RBI increases limit of held-to-maturity securities for banks (2024)

In order to help banks better manage their investment portfolios, the Reserve Bank of India (RBI) said on Wednesday that it has extended the dispensation of an enhanced limit of the held-to-maturity (HTM) portfolio for government bonds till March 31 of next year.

It allowed banks to use the enhanced limit for HTM portfolios to cover assets acquired between September 1, 2020, and March 31, 2024.

The statement on the development and regulatory policies that accompanied its monetary policy statement from the central bank contained the news.

The HTM restrictions would be gradually restored from 23% to 19.5% beginning with the quarter ending June 30, 2024, the RBI stated.

The RBI raised the cap on securities that can be included in the HTM category from 22% to 23% in April 2022. The central bank had stated at the time that the HTM limit would be gradually decreased from April to June of 2023 to 19.5% of net demand and time liabilities, which serves as a stand-in for deposits.

The extended and improved HTM limits offer banks a critical safety net against potential losses on their bond portfolios. The HTM portfolio is exempt from being marked-to-market, which explains why.

The held-for-trading (HFT) category and the available-for-sale (AFS) category are the other two bond portfolios that makeup banks' bond investment books.
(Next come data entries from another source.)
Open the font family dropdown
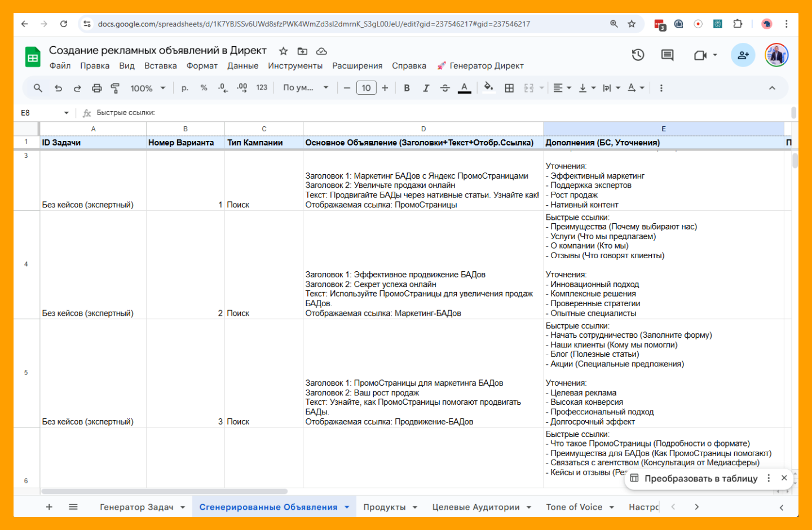This screenshot has width=812, height=530. (x=306, y=88)
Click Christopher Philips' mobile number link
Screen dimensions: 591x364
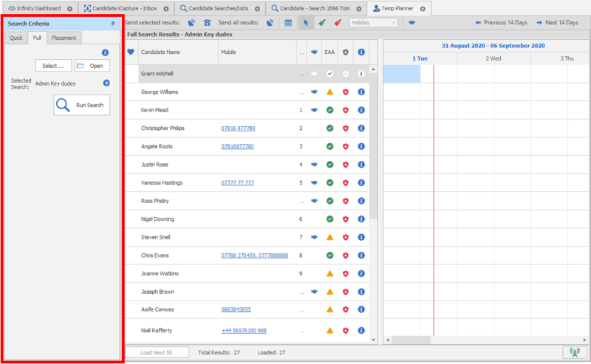click(x=238, y=128)
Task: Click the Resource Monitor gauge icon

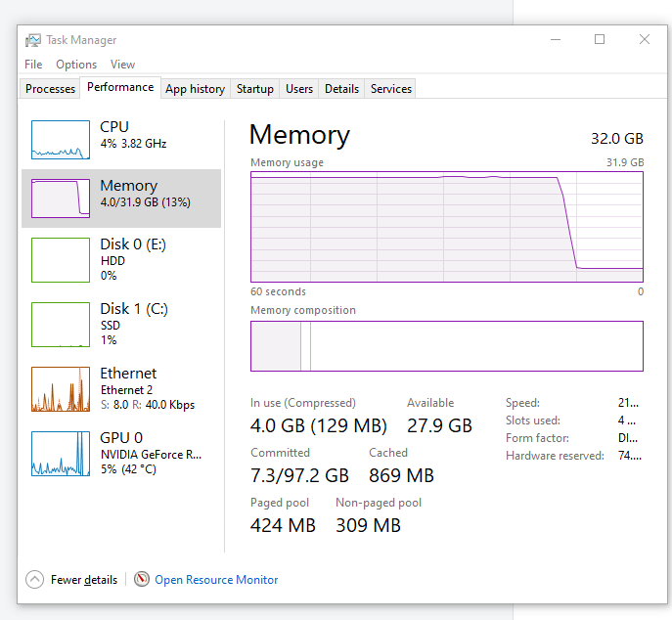Action: tap(142, 580)
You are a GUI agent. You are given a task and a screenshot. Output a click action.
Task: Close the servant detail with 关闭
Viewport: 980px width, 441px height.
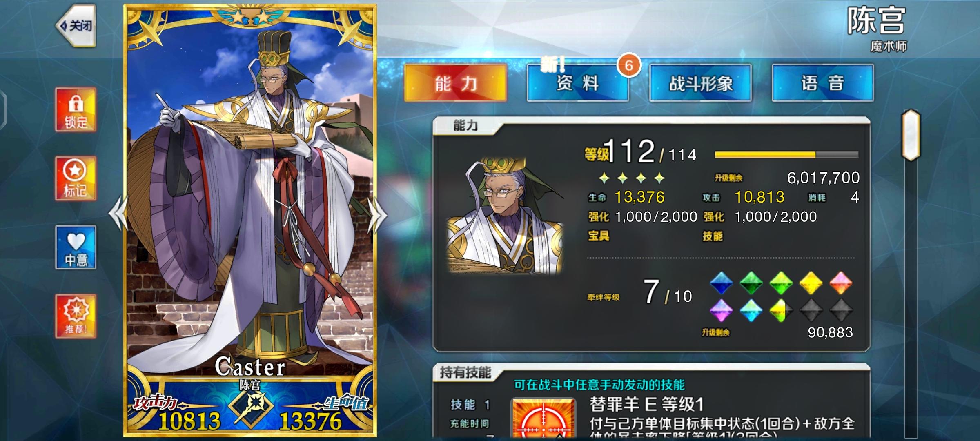(x=76, y=26)
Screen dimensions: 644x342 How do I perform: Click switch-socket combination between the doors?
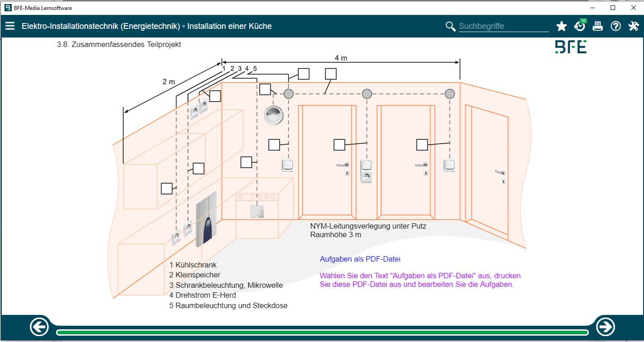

Since the AFS and HFT categories are subject to marked-to-market losses, banks would be required to make provisions for the losses on their holdings if bond prices fell.

Since the coronavirus, the RBI has given banks a higher HTM limit, creating a larger safety net against prospective bond losses. Because of the pandemic, the government had to borrow more money than usual in order to fund welfare programmes and offset a substantial fall in its revenue sources.

Banks, which are required to park a specific percentage of their deposits in sovereign debt, now have a substantially greater supply of government bonds thanks to the larger government borrowing programme.

Since May 2022, when the RBI started its cycle of monetary tightening, banks are more at risk of suffering losses on their bond holdings as rates grow in response to rate hikes by the central bank. Bond prices decrease when yields increase.

The yield on the benchmark 10-year bond has increased by about 85 basis points to 7.30% so far in 2022.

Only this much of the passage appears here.